Where the line containing "Viewport: 392px width, 352px height." appears in the entries below, start there and print only that line and every line after it, exactly, through the end, excluding pictures.

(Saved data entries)
========================================================================
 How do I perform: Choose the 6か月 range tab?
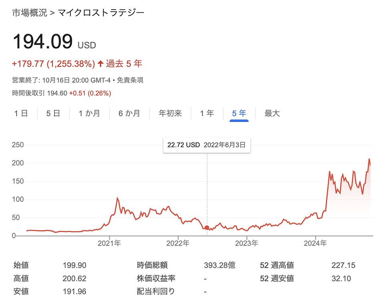pos(129,113)
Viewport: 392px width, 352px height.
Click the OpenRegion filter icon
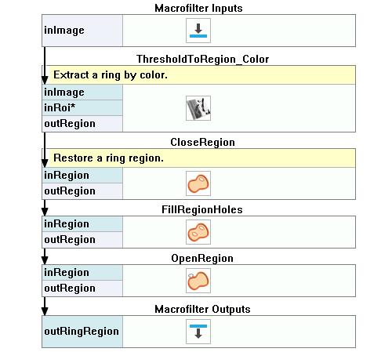pyautogui.click(x=198, y=281)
========================================================================
**Exercise solution**
Viewport: 392px width, 352px height.
Click the OpenRegion filter icon
pyautogui.click(x=198, y=281)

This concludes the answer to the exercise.